P2-19 Modeling the Effect of Product Temperature, Moisture, and Process Humidity on Thermal Inactivation of Salmonella in Pistachios

Tuesday, August 2, 2016
America's Center - St. Louis
Kaitlyn Casulli, Michigan State University, East Lansing, MI
Francisco Garces-Vega, Michigan State University, East Lansing, MI
Kirk Dolan, Michigan State University, East Lansing, MI
Linda J. Harris, University of California-Davis, Davis, CA
Bradley Marks, Michigan State University, East Lansing, MI
Introduction: The 2015 Preventive Controls for Human Foods Rule requires firms to validate pathogen-reduction steps. Some thermal processes, such as pistachio roasting, are not yet well characterized with respect to the impact of product and process variables on Salmonella lethality.

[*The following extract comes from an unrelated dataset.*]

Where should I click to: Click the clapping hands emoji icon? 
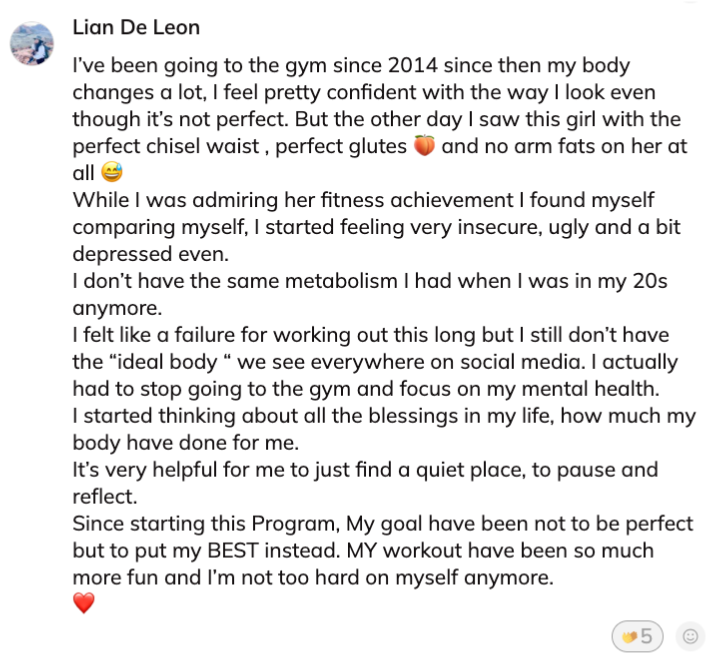tap(628, 635)
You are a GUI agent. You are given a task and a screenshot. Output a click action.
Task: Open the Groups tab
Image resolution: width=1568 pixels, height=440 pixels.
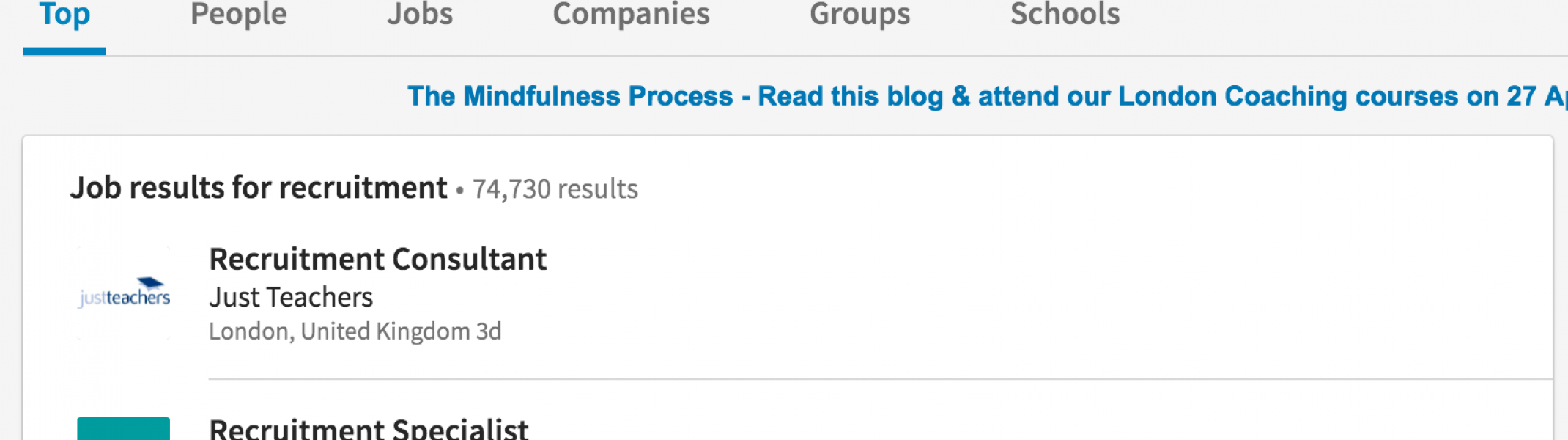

Purpose: The objective was to quantify the effect of product temperature, product moisture, and process humidity on Salmonella lethality on in-shell pistachios.

Methods: In-shell pistachios were inoculated with Salmonella Enteritidis PT30 (~8.5 log CFU/g), equilibrated in controlled-humidity chambers (0.45 or 0.65 aw), and, in some cases, exposed to a pure-water or 27% NaCl brining treatment for 30 s (0.95 and 0.75 aw, respectively) prior to thermal treatment. Samples (15 g) were heated in a computer-controlled, laboratory-scale, moist-air convection oven, following a full-factorial experimental design (in duplicate) with process temperatures of 104.4 and 118.3ºC, process humidities of ~3, 15, and 30% v/v (corresponding to dew points of ~23.8, 54.4, and 69.4ºC, respectively), and air speed of 1.3 m/s. Salmonella survivors, moisture content, and aw were quantified at six time points during each treatment, targeting cumulative lethality of ~3 to 5 log. Inactivation rates were modeled as a function of time, product temperature, product moisture, and process dewpoint.

Results: Increasing product temperature or process dewpoint increased Salmonella inactivation rates (P<0.05). For unbrined and brined treatments, analyzed separately, initial product aw did not affect inactivation rates (P>0.05). However, when comparing unbrined against brined treatments, inactivation rates were greater (P<0.05) for the brined pistachios.

Significance: Product and process moisture both appear to impact pathogen reduction in low-moisture products, and this project quantifies those impacts for Salmonella inactivation in pistachios. Considering these factors is critically important when designing and validating thermal processes as pathogen-reduction steps.